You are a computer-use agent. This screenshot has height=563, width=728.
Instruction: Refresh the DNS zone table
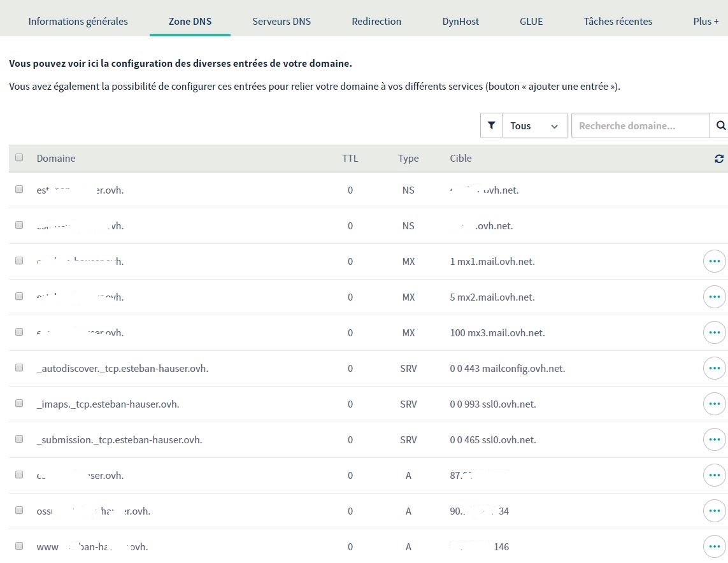tap(719, 159)
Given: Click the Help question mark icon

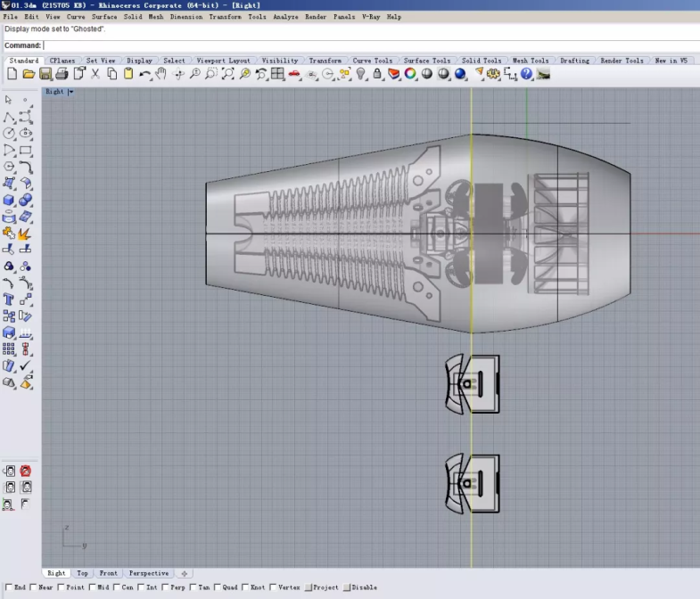Looking at the screenshot, I should [x=526, y=74].
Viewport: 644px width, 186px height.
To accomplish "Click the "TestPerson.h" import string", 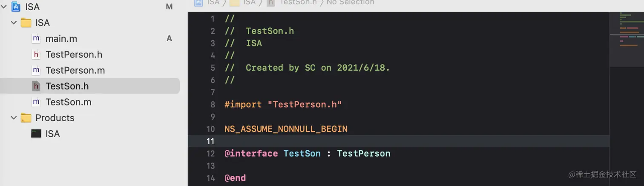I will point(305,104).
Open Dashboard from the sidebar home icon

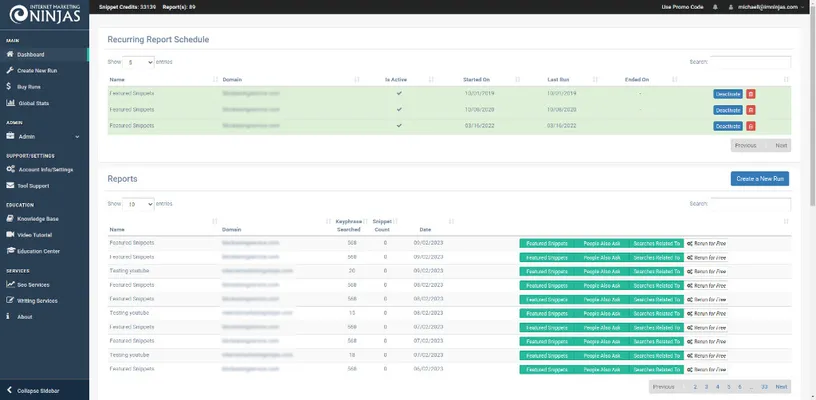(9, 54)
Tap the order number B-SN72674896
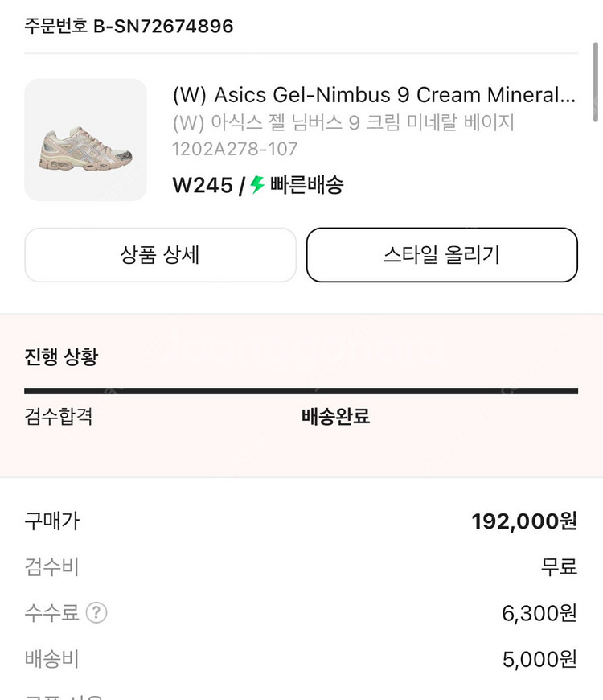Image resolution: width=603 pixels, height=700 pixels. [x=129, y=26]
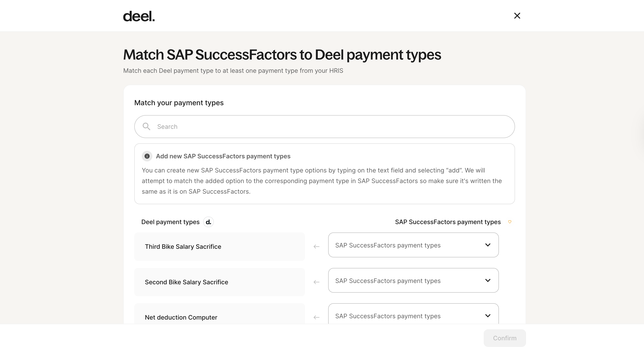Click the deel logo

click(139, 16)
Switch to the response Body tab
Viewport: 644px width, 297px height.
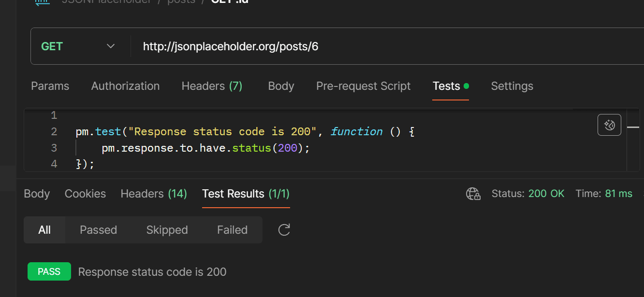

+++

Problem details: Where a line above includes "Viewport", copy that line.

Task result:
Viewport: 644px width, 186px height.
Viewport: 644px width, 297px height.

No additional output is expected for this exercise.